(SOURCE MATERIAL)

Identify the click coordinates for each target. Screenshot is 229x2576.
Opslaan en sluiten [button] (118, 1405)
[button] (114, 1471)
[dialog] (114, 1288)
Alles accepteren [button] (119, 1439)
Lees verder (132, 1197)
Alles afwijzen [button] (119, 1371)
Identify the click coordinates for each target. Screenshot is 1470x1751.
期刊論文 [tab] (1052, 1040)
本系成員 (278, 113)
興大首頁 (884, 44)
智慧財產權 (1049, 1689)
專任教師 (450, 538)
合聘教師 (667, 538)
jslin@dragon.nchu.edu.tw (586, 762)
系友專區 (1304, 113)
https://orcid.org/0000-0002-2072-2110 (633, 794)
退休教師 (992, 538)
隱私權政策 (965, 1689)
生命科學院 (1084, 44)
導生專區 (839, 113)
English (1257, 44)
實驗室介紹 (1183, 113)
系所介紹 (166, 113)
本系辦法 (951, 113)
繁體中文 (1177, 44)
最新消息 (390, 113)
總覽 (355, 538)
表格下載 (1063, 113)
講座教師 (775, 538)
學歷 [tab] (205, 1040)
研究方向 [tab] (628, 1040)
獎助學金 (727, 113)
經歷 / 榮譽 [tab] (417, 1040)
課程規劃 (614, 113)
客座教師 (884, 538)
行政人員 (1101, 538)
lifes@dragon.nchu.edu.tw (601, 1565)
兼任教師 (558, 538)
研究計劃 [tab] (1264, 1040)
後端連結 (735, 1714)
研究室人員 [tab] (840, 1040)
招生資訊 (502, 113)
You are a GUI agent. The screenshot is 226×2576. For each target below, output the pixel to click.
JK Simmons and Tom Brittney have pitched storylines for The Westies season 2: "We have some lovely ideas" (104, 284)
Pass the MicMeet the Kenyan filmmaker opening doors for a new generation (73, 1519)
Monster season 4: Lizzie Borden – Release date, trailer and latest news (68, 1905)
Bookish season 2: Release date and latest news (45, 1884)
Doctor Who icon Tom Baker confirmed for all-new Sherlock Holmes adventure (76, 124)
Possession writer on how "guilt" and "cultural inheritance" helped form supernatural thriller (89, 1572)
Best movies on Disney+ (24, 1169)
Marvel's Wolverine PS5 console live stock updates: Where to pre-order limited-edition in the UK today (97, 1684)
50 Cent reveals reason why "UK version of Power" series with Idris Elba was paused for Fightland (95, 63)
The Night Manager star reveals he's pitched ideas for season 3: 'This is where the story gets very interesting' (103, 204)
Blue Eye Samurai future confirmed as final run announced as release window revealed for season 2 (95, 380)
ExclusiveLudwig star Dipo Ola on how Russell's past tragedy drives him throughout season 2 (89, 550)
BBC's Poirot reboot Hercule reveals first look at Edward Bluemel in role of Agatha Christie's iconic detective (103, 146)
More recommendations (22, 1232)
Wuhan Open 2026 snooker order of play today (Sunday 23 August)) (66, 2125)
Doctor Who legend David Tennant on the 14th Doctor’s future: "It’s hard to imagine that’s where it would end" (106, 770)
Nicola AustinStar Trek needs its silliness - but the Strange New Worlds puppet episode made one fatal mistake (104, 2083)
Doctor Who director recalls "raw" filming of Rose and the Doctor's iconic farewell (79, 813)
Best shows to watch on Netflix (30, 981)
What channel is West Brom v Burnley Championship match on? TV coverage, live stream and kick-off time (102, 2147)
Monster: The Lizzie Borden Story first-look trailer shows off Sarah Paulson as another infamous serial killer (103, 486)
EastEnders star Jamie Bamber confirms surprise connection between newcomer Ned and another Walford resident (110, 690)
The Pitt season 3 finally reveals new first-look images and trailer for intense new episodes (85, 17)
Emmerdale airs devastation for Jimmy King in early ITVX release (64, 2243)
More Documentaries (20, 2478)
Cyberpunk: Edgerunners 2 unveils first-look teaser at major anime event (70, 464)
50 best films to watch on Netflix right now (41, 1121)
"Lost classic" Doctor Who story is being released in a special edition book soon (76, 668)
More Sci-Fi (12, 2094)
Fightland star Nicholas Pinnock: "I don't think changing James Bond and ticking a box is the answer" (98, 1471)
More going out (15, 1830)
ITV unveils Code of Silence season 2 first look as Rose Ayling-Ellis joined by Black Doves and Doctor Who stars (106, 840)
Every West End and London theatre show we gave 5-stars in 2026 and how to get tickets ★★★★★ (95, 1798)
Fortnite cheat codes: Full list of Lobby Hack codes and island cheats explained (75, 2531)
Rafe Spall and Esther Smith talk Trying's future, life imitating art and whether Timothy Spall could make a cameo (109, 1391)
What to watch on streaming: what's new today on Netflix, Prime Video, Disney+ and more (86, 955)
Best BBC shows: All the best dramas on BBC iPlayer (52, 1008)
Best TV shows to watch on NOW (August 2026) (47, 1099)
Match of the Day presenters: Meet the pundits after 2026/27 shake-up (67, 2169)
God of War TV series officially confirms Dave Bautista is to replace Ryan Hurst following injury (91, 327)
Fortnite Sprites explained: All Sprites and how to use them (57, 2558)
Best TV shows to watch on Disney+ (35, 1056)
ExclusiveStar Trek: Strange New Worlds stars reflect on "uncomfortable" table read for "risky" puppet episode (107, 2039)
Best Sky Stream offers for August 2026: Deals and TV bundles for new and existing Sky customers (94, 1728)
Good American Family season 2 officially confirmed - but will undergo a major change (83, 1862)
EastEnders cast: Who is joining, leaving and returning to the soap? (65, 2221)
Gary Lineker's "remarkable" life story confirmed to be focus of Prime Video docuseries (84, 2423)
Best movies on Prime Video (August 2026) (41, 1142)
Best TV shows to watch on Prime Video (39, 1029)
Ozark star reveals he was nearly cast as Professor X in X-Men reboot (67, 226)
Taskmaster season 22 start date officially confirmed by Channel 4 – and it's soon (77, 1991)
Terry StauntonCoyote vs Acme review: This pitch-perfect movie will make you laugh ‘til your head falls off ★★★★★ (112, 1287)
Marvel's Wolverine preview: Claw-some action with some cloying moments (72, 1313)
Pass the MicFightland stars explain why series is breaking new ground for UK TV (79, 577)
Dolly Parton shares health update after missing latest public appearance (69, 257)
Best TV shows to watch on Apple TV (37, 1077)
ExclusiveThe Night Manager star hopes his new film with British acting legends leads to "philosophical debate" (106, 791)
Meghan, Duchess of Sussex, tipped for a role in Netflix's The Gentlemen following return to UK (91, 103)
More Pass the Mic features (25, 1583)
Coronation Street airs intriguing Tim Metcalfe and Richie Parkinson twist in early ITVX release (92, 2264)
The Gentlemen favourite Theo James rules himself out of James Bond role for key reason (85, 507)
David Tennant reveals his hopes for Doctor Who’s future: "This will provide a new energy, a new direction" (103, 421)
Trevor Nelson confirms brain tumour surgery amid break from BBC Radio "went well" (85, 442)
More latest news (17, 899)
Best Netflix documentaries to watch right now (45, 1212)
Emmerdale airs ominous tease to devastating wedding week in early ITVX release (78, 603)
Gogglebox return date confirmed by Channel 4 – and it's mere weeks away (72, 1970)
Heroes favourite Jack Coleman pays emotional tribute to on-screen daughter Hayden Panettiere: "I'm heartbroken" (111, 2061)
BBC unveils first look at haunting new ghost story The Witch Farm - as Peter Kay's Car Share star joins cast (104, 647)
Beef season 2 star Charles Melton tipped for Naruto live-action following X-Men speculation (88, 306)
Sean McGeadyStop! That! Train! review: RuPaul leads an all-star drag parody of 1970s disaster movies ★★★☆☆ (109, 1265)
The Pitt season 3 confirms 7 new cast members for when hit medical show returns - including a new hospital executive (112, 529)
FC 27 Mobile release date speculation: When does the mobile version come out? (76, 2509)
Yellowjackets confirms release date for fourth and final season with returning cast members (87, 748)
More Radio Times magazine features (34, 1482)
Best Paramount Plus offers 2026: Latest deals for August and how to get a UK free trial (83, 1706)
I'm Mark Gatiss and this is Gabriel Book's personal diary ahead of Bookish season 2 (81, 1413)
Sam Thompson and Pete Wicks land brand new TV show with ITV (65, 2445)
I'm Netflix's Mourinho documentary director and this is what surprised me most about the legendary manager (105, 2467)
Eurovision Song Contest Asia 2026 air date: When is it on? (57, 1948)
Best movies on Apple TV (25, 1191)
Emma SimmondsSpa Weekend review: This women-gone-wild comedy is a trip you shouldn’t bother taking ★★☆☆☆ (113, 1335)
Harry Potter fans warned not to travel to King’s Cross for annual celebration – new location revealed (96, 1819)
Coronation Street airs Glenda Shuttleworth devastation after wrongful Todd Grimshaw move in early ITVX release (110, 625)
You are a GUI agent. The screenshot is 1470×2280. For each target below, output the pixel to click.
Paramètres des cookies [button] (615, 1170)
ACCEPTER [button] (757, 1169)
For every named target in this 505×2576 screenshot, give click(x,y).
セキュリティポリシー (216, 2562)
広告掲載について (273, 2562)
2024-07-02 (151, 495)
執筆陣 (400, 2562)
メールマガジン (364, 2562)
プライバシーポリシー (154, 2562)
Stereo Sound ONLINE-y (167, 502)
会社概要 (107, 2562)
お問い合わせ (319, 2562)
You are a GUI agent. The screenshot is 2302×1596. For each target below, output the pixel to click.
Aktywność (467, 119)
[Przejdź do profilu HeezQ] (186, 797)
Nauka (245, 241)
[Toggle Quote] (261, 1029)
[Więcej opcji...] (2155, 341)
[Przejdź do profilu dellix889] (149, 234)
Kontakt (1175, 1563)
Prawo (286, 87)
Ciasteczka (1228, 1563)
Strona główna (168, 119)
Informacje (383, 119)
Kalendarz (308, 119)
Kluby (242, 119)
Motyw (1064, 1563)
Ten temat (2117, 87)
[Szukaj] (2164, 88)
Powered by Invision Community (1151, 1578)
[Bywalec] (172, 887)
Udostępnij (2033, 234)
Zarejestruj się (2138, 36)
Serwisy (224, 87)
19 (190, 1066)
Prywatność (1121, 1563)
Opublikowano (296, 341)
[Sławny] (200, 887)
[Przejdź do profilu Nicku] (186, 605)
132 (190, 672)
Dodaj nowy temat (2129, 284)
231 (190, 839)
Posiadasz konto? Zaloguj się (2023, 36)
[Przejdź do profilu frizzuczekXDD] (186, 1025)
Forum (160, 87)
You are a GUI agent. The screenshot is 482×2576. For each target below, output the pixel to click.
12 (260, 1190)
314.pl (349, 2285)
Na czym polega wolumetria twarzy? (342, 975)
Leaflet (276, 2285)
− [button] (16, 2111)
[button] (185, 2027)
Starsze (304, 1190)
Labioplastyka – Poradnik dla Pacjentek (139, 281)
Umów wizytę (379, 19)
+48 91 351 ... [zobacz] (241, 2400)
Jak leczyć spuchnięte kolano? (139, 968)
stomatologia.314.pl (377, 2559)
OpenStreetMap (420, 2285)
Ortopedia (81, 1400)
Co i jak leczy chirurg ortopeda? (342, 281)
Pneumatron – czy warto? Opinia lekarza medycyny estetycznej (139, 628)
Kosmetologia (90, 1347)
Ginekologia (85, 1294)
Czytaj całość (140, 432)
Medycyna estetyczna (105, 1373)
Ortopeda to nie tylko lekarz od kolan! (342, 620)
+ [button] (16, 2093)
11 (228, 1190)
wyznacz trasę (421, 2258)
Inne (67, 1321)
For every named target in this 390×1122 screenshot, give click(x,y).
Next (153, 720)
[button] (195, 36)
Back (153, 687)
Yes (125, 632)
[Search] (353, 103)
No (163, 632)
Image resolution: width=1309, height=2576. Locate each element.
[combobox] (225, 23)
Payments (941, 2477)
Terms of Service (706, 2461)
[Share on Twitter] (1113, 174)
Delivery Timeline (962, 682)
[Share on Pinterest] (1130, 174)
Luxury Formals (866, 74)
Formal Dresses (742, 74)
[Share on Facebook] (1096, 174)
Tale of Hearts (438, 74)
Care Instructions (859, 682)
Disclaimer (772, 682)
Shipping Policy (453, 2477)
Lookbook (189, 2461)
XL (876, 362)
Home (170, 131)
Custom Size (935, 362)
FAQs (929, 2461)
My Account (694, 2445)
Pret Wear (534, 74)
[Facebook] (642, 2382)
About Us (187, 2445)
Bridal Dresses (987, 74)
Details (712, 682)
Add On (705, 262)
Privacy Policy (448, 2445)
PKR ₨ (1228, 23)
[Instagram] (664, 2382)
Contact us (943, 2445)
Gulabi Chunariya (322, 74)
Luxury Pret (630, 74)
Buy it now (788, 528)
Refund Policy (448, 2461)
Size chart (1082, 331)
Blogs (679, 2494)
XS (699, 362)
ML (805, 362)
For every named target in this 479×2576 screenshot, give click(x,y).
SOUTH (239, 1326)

(End SOURCE MATERIAL)

* _EXERCISE INSTRUCTIONS_
From the first line of the records above down to the line containing "Alles afwijzen [button] (119, 1371)", repeat each line exactly as written. Include both of those lines and add nothing.

* _YOUR SOLUTION_
Identify the click coordinates for each target. Screenshot is 229x2576.
Opslaan en sluiten [button] (118, 1405)
[button] (114, 1471)
[dialog] (114, 1288)
Alles accepteren [button] (119, 1439)
Lees verder (132, 1197)
Alles afwijzen [button] (119, 1371)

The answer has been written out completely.